What this legislation seeks to do is take one of the few scraps of parliamentary oversight that still exist in our process and turn it back over to the government, to make an already non-transparent process worse. You have to almost suppress a dark laugh when you read the justification for this legislation as proposed by the government. The justification is that it will make the administrative process for the Department of Foreign Affairs and Trade simpler. They seek to come before us today and propose a piece of legislation that would remove parliamentary oversight so that the people of DFAT don't have to work so hard. It really is a bit of dark comedy in and of itself. We have hardly any oversight at all, as my colleague rightly mentions, and we are to give back one of the only functions of oversight because having that function of oversight is causing the department to have to work too hard.
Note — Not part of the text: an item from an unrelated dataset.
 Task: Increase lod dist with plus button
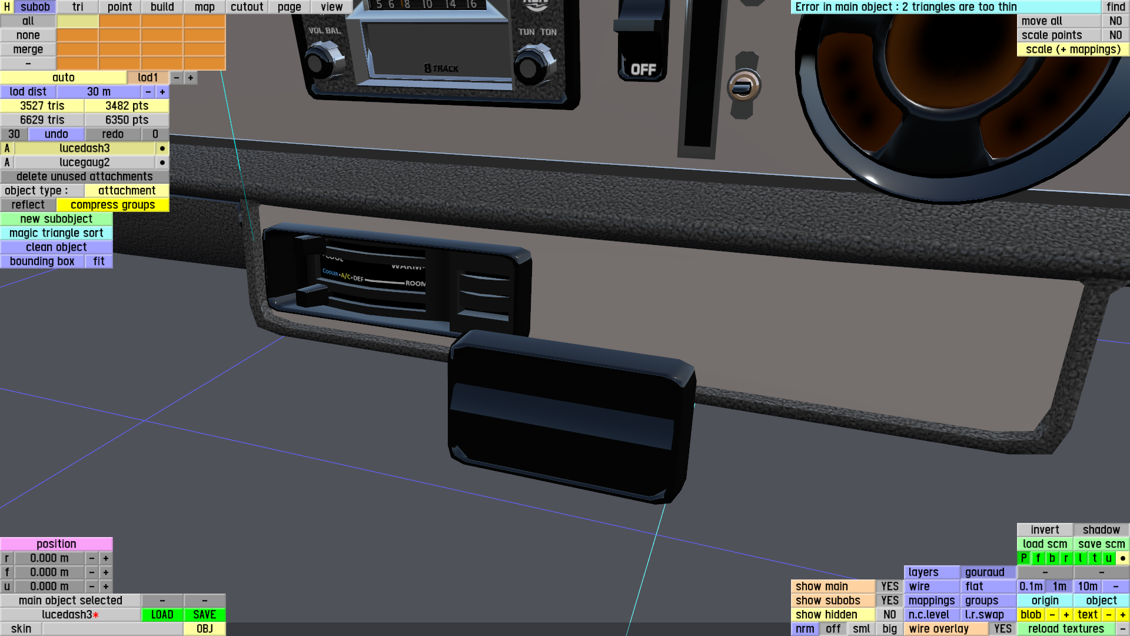pyautogui.click(x=162, y=92)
It is not good enough.

Senator Whish-Wilson interjecting—

It is not good enough at all, particularly when the department, as my colleague points out—a very helpful interjection, Senator Whish-Wilson; thank you very much—often operates as a black box. It is very hard to get information out of DFAT. Even during my time on the Joint Standing Committee on Treaties we found that to be challenging.

That's the first thing I would say, observing this legislation. The other bit would be this, and it's a funny old thing. There are many people on the conservative side of the chamber who I expect have spent a lot of time in their lives seeking to be in federal government—to hold the reins of executive office, to have a majority in this place and to be in government—and it defies belief to see so much of the parliament's time spent on legislation like this: tiny, piddly, fiddly stuff that just burns up the time where an actual agenda should be. This has been on the books for—I'm trying to think back to when we first heard of it—probably the best part of a year now.

An honourable senator interjecting—

November 2019. If you have an evil agenda, could we not fight about the evil agenda? Well, you have an evil agenda, but let's see a legislative evil agenda. Let's engage with some stuff, have a contest of ideas. This is a contest of bureaucratic process. Maybe I shouldn't complain about it, because, if you had more terrible ideas, you might get them through, but it's very odd. It's just like sitting in the lane, letting the engine tick over, collecting your salaries and not really doing much. But there you go. We will be, as I flagged, supporting the Labor amendments as put. We will not be supporting the bill as it is currently written, because it reduces parliamentary oversight in a process that is almost free of parliamentary oversight as it is.